Be careful to include any other font maps you regularly use in this
file.


7. You can now test the fonts using

: pdftex
testfont
pmnr7t
\table
\end

etc.

8. To use the fonts in LaTeX using the standard scheme you need a .fd
file. Fortunately, there is one to hand, the ot1pmn.fd from CTAN.

To use this file, we need to edit the names in pmn.map and decide what
to do about the font shapes we didn't make. The latter are easy to deal
with, just comment out the appropriate lines. If you want to you can
edit the .map file to make versions of them on the fly.

The other edit in .map is to remove the '--base' from the font names to
make them compatible with the .fd file. Or you can also edit the names
in the .fd by adding --base. Remember to updmap if necessary.


9. Test the font.

Make a LaTeX document along these lines.

------
\documentclass{article}
\begin{document}
\thispagestyle{empty}

\fontfamily{pmn}
\fontencoding{OT1}
\fontseries {m}
\fontshape {n}
\selectfont

The quick brown fox jumped over the lazy dog, flying off finally to the fjord.
\end{document}
------

and test that it works.

10. Finally, put all the files in the right places.
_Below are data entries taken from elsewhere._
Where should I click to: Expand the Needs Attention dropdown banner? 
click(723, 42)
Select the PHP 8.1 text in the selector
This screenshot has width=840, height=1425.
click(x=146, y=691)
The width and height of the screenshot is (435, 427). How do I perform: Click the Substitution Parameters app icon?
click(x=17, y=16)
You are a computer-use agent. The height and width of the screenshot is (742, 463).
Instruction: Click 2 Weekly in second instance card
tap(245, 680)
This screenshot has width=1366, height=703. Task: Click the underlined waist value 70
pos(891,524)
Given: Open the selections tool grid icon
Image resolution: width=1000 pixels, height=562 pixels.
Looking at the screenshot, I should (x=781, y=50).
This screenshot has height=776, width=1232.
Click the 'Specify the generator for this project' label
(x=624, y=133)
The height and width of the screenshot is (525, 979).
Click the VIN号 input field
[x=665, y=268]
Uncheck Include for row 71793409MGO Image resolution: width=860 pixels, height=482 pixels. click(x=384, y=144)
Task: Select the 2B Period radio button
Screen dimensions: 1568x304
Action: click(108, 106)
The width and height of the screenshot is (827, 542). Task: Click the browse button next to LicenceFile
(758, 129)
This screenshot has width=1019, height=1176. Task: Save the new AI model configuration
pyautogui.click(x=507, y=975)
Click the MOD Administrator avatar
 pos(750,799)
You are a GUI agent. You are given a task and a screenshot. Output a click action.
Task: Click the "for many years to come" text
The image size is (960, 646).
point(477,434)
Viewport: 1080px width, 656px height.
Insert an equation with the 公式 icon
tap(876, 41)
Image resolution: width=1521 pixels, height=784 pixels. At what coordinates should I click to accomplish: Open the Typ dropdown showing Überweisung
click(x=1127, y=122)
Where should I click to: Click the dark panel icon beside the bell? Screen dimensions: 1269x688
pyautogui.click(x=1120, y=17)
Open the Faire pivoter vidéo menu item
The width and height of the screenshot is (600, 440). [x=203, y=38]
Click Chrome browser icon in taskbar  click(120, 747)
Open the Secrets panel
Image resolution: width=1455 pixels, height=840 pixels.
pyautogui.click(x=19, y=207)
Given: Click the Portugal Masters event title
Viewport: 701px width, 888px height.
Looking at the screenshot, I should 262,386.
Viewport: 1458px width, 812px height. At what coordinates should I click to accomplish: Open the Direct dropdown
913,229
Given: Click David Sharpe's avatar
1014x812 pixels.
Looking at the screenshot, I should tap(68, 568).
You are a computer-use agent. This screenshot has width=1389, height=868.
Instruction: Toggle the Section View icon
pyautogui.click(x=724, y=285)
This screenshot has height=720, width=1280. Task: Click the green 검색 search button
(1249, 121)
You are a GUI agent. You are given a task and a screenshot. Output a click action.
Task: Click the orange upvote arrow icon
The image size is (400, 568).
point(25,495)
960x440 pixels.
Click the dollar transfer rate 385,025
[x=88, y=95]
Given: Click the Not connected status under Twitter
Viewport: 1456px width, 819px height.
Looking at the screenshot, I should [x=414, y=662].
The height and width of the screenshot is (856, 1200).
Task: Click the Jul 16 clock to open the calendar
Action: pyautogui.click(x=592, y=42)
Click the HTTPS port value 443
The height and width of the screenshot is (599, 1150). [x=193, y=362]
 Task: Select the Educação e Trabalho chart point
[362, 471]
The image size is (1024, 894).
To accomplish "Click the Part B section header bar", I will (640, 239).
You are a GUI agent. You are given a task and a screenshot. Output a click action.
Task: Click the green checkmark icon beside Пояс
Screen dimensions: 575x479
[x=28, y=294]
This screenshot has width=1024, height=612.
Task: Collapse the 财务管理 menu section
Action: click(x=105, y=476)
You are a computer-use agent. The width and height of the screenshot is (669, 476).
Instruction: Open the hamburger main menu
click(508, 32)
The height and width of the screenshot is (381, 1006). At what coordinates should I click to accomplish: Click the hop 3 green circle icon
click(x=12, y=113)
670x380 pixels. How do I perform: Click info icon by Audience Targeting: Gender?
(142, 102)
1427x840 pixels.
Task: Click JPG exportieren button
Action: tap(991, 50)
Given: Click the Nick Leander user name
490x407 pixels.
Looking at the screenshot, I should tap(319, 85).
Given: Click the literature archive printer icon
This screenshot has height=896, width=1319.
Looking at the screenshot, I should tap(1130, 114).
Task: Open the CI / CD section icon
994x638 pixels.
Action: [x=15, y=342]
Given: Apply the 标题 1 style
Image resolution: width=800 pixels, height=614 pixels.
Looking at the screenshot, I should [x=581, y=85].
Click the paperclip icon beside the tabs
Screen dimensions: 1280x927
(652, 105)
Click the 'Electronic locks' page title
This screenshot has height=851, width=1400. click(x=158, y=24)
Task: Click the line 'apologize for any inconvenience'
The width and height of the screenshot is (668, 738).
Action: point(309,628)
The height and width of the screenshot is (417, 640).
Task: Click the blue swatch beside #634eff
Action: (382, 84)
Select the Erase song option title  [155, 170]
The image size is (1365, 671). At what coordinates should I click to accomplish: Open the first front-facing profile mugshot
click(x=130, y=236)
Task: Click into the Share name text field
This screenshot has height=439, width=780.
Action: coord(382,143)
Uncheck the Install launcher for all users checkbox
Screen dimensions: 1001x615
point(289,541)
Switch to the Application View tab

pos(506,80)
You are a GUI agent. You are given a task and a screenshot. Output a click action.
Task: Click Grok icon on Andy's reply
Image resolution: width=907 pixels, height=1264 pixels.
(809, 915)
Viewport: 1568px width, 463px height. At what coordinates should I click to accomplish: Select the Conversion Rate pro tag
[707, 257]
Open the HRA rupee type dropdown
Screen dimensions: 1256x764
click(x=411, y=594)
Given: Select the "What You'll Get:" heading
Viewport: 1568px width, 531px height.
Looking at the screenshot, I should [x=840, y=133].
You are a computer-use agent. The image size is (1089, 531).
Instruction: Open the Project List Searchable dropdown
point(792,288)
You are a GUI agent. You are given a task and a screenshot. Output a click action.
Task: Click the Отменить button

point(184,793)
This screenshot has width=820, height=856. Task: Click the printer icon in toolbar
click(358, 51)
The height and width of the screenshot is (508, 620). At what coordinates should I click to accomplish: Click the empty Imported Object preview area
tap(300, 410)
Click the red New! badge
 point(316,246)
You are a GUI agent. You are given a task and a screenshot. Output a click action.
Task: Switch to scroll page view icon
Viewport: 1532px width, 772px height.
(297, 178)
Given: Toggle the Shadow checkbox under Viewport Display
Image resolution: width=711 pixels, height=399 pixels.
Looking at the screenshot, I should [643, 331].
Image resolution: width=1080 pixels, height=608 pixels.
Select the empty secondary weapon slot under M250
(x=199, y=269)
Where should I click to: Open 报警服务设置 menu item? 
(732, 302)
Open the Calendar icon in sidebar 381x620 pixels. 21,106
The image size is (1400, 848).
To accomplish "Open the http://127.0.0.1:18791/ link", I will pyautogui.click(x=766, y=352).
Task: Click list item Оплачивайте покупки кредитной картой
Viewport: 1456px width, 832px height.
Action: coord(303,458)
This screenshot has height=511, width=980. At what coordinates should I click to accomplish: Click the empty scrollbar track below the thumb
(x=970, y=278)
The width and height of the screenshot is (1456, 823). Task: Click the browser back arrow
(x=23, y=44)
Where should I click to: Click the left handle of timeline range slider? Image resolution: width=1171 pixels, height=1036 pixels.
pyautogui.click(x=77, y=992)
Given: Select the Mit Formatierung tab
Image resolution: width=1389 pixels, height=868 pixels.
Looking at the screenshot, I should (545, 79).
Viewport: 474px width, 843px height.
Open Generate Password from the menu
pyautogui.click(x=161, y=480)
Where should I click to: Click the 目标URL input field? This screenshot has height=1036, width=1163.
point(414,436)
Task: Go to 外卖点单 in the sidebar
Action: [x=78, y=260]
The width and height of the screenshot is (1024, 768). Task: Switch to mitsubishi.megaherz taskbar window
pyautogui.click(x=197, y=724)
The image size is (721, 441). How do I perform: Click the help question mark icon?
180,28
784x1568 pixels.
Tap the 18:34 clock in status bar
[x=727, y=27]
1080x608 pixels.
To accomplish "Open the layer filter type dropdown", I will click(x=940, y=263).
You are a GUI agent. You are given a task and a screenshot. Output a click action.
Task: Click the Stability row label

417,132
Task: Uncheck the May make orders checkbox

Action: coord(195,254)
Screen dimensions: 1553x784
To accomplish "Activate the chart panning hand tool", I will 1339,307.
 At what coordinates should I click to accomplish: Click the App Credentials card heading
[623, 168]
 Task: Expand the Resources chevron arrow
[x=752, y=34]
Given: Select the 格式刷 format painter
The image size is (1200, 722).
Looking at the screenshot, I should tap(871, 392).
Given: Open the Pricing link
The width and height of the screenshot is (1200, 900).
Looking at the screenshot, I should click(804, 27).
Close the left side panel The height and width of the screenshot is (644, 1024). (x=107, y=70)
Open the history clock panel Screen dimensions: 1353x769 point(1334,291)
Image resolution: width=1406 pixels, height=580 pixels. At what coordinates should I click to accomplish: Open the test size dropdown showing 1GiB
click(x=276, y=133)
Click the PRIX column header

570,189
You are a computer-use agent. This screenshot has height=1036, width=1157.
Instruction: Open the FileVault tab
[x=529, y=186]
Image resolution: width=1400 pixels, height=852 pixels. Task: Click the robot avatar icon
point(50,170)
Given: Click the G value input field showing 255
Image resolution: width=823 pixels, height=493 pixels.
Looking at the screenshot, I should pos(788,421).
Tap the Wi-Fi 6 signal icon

You need to find
homes for *.pfb, *.tfm, *.fd, *.enc


: mkdir -p ~/Library/texmf/fonts/type1/abobe/minion
: cp *.pfb ~/Library/texmf/fonts/type1/abobe/minion
: mkdir -p ~/Library/texmf/fonts/tfm/abobe/minion
: cp *.tfm ~/Library/texmf/tex/latex/abobe/minion
: mkdir -p ~/Library/texmf/tex/latex/adobe/minion
: cp *.fd ~/Library/texmf/tex/latex/adobe/minion
: cp *.enc ~/Library/texmf/fonts/map

You can ignore the .vf files.

11. If you wish, make a .sty file like
---------------
\ProvidesPackage{minion}
\renewcommand{\rmdefault}{pmn}
\endinput
---------------

12. For more details about installing fonts see the excellent tutorial
by Bruno Voisin.

http://homepage.mac.com/bkerstetter/tex/fonttutorial-current.html

and the thread on
[OS X TeX] Open type fonts with LaTeX (dvips+ghostscript)
with posts by Jason Curole.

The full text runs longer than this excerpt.